── The input

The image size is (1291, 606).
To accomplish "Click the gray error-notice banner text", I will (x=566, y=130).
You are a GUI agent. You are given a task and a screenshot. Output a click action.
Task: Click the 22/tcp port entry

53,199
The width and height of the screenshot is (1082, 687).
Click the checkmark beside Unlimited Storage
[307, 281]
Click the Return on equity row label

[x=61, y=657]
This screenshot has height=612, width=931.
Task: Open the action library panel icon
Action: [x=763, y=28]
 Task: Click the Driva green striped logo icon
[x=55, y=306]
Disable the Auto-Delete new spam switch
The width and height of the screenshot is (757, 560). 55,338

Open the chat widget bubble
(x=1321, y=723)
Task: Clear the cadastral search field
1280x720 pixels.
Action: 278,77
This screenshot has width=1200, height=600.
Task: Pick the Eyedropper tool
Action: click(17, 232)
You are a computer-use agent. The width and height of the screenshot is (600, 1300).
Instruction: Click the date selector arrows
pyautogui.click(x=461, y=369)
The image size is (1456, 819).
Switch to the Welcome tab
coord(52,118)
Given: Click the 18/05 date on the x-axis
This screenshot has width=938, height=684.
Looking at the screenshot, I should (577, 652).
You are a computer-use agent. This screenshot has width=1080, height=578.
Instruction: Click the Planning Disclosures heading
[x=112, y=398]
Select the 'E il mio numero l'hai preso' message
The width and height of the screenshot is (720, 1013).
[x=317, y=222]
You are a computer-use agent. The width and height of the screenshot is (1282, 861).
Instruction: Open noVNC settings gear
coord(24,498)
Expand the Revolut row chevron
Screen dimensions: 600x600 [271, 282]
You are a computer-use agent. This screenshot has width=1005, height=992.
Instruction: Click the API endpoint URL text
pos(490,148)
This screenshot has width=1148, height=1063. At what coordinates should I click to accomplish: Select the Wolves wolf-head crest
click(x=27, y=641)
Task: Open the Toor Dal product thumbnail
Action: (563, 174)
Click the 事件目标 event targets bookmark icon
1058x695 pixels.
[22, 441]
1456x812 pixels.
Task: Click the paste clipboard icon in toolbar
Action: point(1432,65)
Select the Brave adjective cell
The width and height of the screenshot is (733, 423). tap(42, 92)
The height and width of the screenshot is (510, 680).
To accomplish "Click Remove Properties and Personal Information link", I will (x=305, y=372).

────

Please reproduce the listing exactly, keeping every line as it is.

The image size is (1291, 606).
To accomplish "Click the gray error-notice banner text", I will (x=566, y=130).
You are a GUI agent. You are given a task and a screenshot. Output a click action.
Task: Click the 22/tcp port entry

53,199
The width and height of the screenshot is (1082, 687).
Click the checkmark beside Unlimited Storage
[307, 281]
Click the Return on equity row label

[x=61, y=657]
This screenshot has height=612, width=931.
Task: Open the action library panel icon
Action: [x=763, y=28]
 Task: Click the Driva green striped logo icon
[x=55, y=306]
Disable the Auto-Delete new spam switch
The width and height of the screenshot is (757, 560). 55,338

Open the chat widget bubble
(x=1321, y=723)
Task: Clear the cadastral search field
1280x720 pixels.
Action: 278,77
This screenshot has width=1200, height=600.
Task: Pick the Eyedropper tool
Action: click(17, 232)
You are a computer-use agent. The width and height of the screenshot is (600, 1300).
Instruction: Click the date selector arrows
pyautogui.click(x=461, y=369)
The image size is (1456, 819).
Switch to the Welcome tab
coord(52,118)
Given: Click the 18/05 date on the x-axis
This screenshot has width=938, height=684.
Looking at the screenshot, I should (577, 652).
You are a computer-use agent. This screenshot has width=1080, height=578.
Instruction: Click the Planning Disclosures heading
[x=112, y=398]
Select the 'E il mio numero l'hai preso' message
The width and height of the screenshot is (720, 1013).
[x=317, y=222]
You are a computer-use agent. The width and height of the screenshot is (1282, 861).
Instruction: Open noVNC settings gear
coord(24,498)
Expand the Revolut row chevron
Screen dimensions: 600x600 [271, 282]
You are a computer-use agent. This screenshot has width=1005, height=992.
Instruction: Click the API endpoint URL text
pos(490,148)
This screenshot has width=1148, height=1063. At what coordinates should I click to accomplish: Select the Wolves wolf-head crest
click(x=27, y=641)
Task: Open the Toor Dal product thumbnail
Action: (563, 174)
Click the 事件目标 event targets bookmark icon
1058x695 pixels.
[22, 441]
1456x812 pixels.
Task: Click the paste clipboard icon in toolbar
Action: point(1432,65)
Select the Brave adjective cell
The width and height of the screenshot is (733, 423). tap(42, 92)
The height and width of the screenshot is (510, 680).
To accomplish "Click Remove Properties and Personal Information link", I will (x=305, y=372).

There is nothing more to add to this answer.